EXERCISE OBJECTIVE
Below are some records. Return exactly their lines from the one containing "Task: Click the lightbulb" through the one containing "Export the clustering results", and drop the pictures.

--- DATA FOR THIS TASK Enclosed Below ---

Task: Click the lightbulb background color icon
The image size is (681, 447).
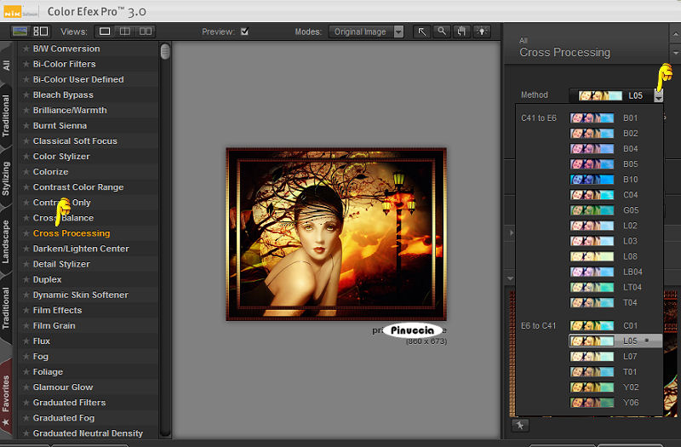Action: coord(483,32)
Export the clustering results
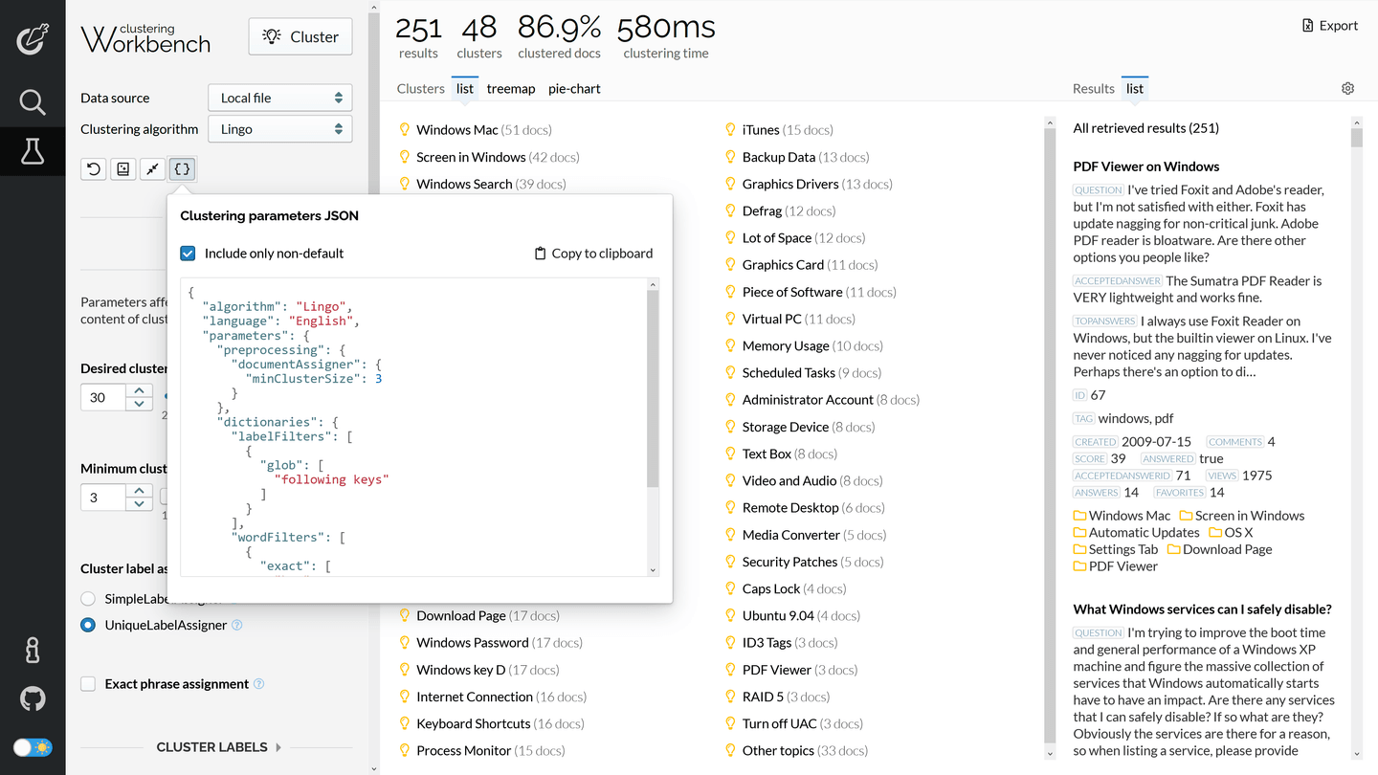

--- End of Enclosed DATA FOR THIS TASK ---
--- DATA FOR THIS TASK Enclosed Below ---

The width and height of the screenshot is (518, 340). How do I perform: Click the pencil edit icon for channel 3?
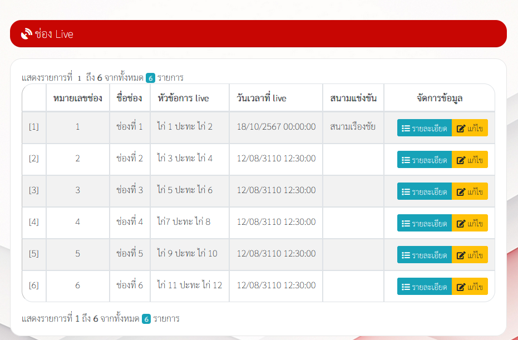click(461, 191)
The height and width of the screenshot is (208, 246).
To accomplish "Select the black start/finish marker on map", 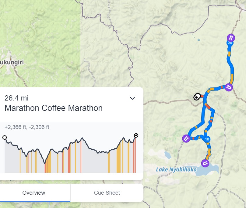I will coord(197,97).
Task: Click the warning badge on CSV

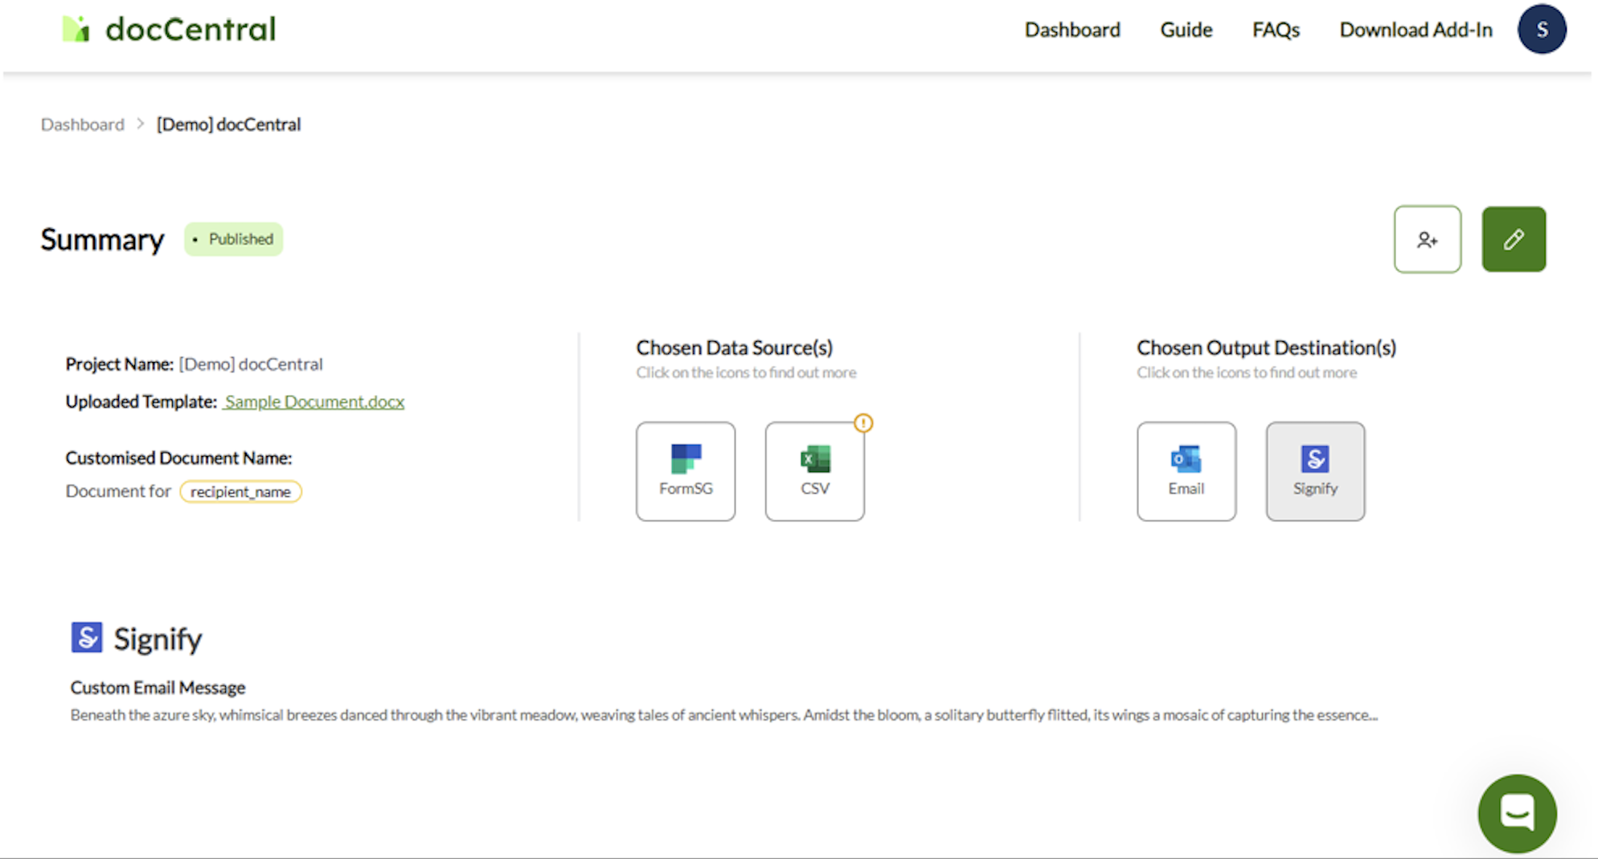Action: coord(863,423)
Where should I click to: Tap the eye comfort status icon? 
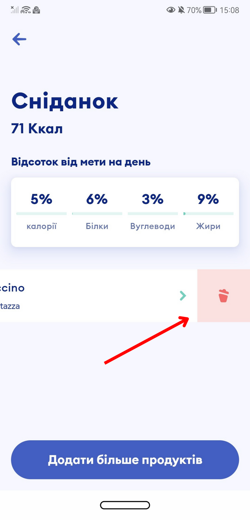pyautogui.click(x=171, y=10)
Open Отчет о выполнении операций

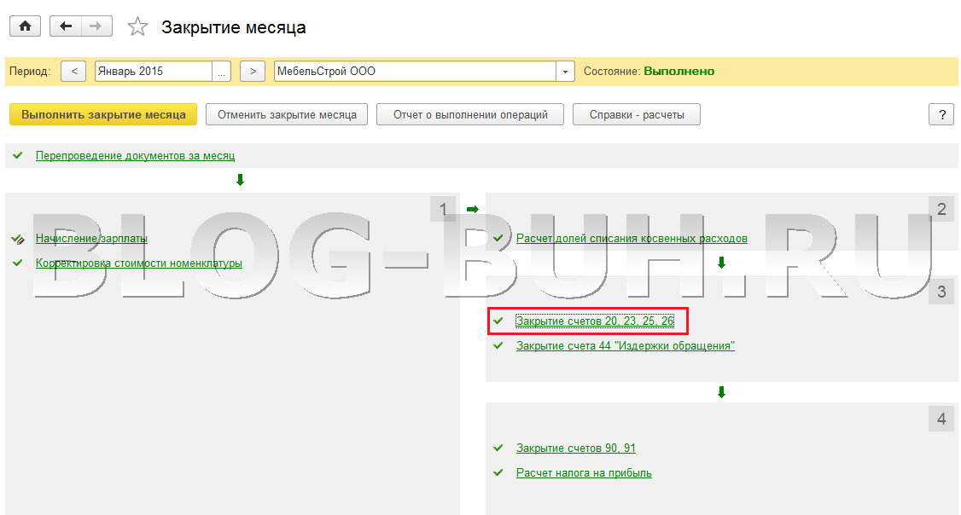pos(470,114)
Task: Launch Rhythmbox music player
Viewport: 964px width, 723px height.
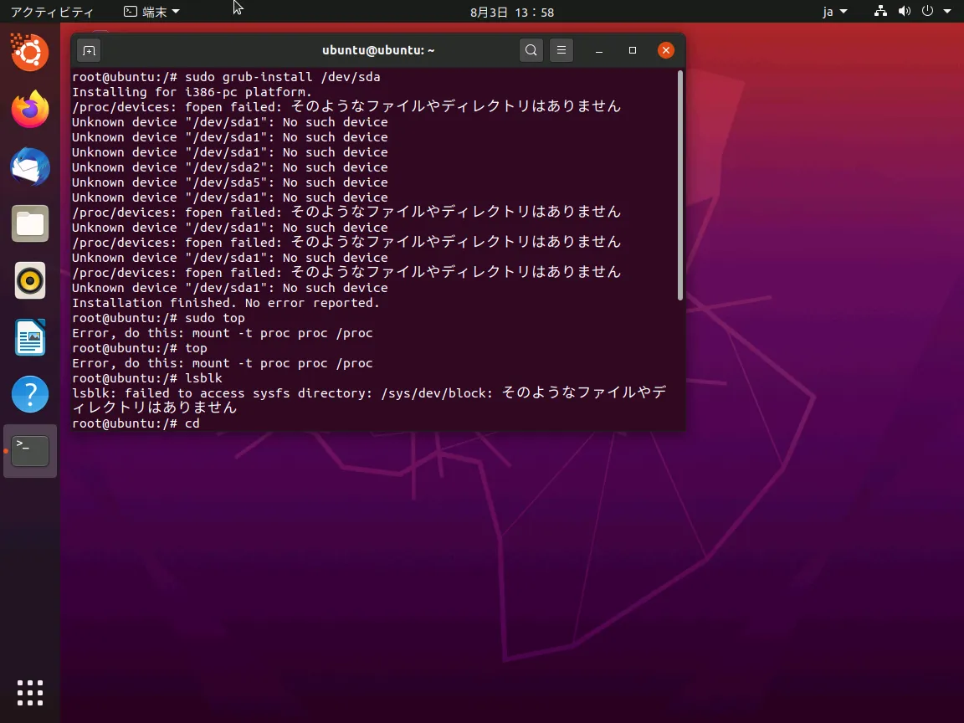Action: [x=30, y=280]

--- End of Enclosed DATA FOR THIS TASK ---
--- DATA FOR THIS TASK Enclosed Below ---

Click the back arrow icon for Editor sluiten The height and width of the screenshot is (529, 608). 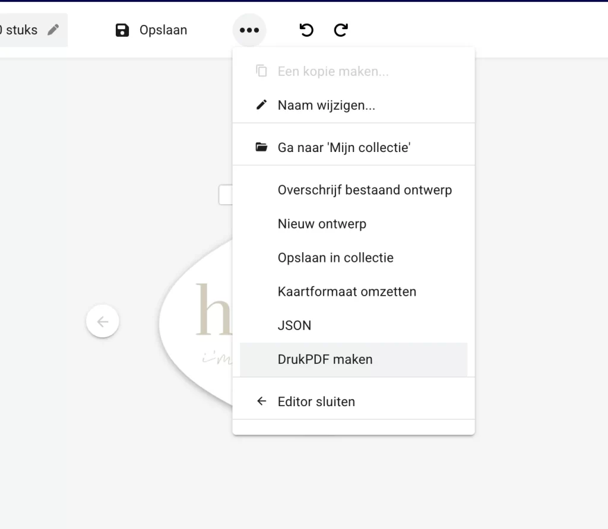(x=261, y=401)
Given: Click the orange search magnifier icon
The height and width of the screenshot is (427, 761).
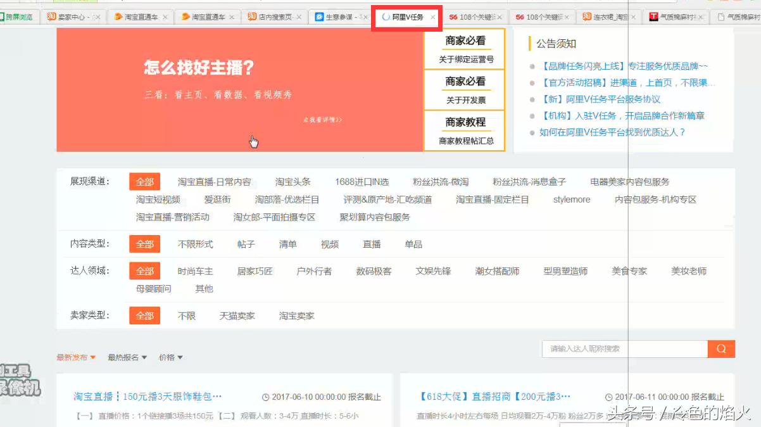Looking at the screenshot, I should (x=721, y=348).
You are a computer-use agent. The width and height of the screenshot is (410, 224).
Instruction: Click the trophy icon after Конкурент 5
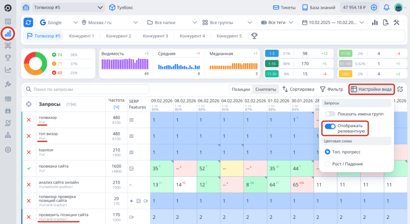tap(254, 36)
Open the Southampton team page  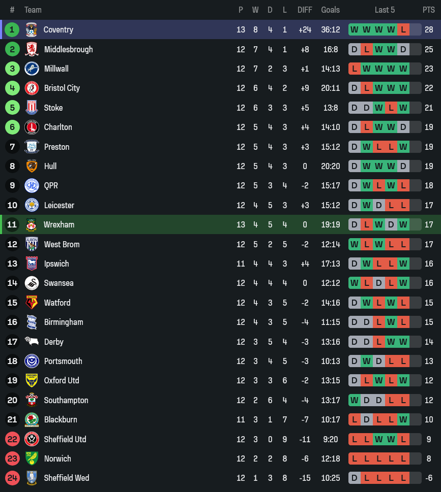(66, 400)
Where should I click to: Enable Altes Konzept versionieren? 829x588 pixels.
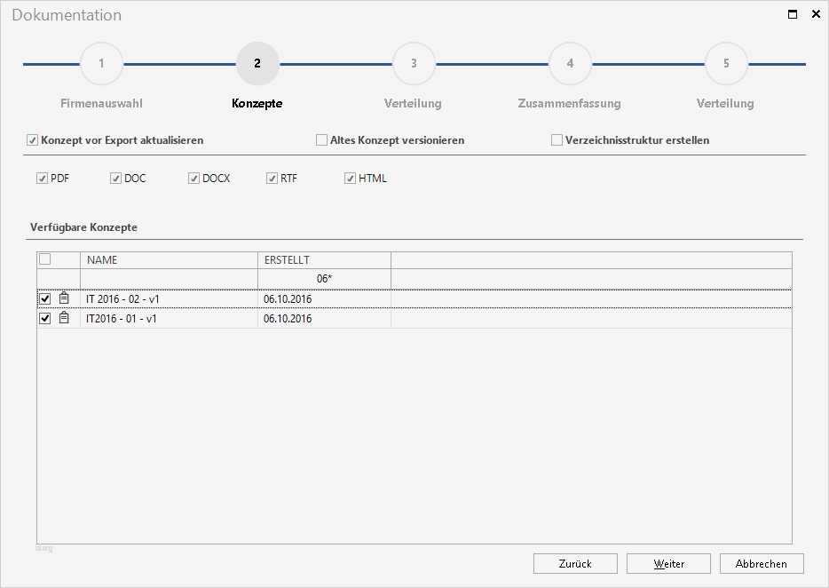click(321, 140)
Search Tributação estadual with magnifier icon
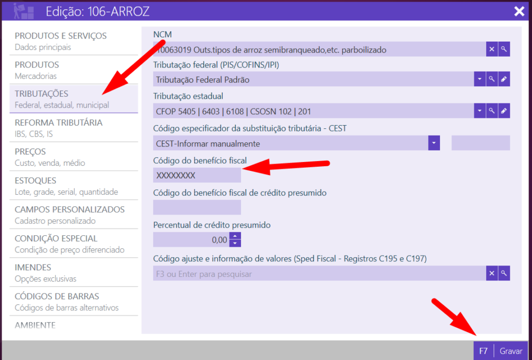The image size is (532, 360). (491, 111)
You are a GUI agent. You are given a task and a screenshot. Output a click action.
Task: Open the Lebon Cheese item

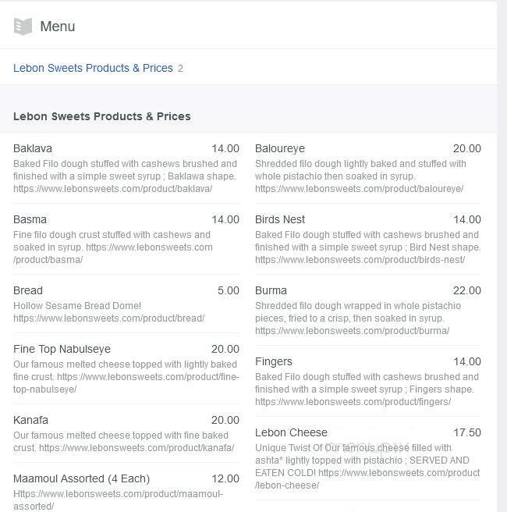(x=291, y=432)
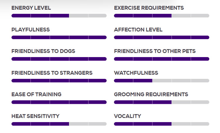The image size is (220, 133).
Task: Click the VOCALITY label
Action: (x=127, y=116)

--- End of Enclosed DATA FOR THIS TASK ---

OUTPUT
Task: Click the lightbulb background color icon
The image size is (681, 447).
Action: coord(483,32)
Export the clustering results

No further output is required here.